If there are dead trees near power lines, you can call the respective utility company for removal. Southern California Edison can be reached through their customer support line at 800-655-4555.
How Much Does Tree Removal Usually Cost in Moreno Valley?
Tree removal cost in Moreno Valley depends on its condition, location, and size. Mainly, the quote covers tree cutting and clearing, which can range between $200 and $2,100. But the average job costs around $800. Stump removal is often a separate cost and varies depending on the stump diameter and root depth.
If you’re requesting removal service for a tree that has fallen, the quote will depend on where it’s lying. Where a tree has fallen on the open ground, we charge much lower than one on top of a building. In the latter case, we require using special equipment to remove the tree safely without causing further damage to the structure.

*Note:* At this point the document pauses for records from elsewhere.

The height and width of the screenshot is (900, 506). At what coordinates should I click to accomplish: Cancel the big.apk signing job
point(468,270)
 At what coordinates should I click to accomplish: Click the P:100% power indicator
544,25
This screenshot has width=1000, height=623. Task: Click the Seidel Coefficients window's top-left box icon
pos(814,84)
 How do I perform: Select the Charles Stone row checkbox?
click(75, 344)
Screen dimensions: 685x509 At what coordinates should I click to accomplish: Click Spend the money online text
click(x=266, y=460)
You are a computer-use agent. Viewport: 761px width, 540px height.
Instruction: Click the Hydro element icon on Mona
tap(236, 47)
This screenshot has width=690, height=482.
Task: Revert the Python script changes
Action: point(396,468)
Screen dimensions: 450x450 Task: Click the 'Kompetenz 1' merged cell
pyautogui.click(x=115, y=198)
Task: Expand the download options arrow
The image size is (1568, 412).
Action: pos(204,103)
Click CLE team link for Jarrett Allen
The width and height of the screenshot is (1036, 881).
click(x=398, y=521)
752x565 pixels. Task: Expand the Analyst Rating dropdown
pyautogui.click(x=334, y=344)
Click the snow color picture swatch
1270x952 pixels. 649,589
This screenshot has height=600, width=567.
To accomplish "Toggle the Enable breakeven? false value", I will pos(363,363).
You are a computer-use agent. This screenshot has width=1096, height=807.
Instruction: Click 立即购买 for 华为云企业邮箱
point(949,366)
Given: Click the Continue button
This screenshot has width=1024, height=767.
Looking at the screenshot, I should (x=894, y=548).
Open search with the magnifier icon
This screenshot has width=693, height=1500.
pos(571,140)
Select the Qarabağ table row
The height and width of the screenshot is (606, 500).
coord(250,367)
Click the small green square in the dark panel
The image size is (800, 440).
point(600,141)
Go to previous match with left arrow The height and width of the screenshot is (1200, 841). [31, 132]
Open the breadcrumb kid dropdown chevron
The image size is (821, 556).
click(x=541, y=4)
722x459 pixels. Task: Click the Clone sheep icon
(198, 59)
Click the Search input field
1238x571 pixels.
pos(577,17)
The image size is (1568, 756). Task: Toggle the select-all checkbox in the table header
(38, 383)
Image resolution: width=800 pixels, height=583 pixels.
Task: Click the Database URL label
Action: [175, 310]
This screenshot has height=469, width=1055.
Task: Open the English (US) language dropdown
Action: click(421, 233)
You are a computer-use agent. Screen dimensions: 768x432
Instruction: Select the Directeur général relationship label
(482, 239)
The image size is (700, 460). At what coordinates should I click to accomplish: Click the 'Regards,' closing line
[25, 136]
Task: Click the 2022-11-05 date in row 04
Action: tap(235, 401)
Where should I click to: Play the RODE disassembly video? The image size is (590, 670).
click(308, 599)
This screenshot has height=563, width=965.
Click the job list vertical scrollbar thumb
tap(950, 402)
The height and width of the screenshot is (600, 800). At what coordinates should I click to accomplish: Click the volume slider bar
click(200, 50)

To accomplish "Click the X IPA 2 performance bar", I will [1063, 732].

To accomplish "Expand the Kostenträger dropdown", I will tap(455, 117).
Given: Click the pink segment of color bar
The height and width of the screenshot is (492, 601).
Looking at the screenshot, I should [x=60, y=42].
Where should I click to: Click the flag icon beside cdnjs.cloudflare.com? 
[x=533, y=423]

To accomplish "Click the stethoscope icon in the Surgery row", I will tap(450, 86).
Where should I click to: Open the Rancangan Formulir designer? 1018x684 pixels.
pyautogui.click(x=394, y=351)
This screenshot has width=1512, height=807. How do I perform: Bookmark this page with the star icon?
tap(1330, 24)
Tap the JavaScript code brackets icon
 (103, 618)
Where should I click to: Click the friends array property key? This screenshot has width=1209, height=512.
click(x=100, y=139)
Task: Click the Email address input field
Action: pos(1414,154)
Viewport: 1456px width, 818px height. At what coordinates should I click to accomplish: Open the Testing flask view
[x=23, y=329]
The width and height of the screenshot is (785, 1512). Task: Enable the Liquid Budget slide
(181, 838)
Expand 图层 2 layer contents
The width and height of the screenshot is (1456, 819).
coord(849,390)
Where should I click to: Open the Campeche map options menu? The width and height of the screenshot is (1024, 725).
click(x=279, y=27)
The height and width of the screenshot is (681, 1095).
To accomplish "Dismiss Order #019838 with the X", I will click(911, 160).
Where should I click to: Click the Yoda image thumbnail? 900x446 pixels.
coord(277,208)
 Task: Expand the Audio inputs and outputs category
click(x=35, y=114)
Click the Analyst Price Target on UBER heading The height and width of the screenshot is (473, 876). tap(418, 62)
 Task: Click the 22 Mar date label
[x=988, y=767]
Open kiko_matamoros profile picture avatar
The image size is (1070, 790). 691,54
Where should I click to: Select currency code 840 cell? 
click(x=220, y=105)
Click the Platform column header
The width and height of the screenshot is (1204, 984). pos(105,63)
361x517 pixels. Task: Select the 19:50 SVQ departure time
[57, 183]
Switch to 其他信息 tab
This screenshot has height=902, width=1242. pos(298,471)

Additional equipment increases the overheads, hence a higher quote.
In the same way, removing a healthy tree is cheaper than a diseased or dead tree. Again, equipment (bucket truck or crane) is needed to remove the latter, as it’s too risky for our crew to climb up. Any additional equipment translates to more project costs.
We usually calculate quotes depending on a tree’s location. This includes the distance our crew will cover to the site, where the tree is situated and the accessibility of the location. That means, if the location is near our dispatch center, you get a lower quote than a faraway customer. In the same way, if the area is hard-to-access such as a slope, or the tree is near a building or overhanging a power line, we charge a higher fee for the extra equipment required.
Lastly, the quote may vary depending on your tree’s size. If your tree is tall, say, 60 feet and above, you should expect to pay more than a shorter 20-foot tree. The crown size also determines the cost as the work involved (cutting and clearing) increases depending on how much bulkier and wider the crown is.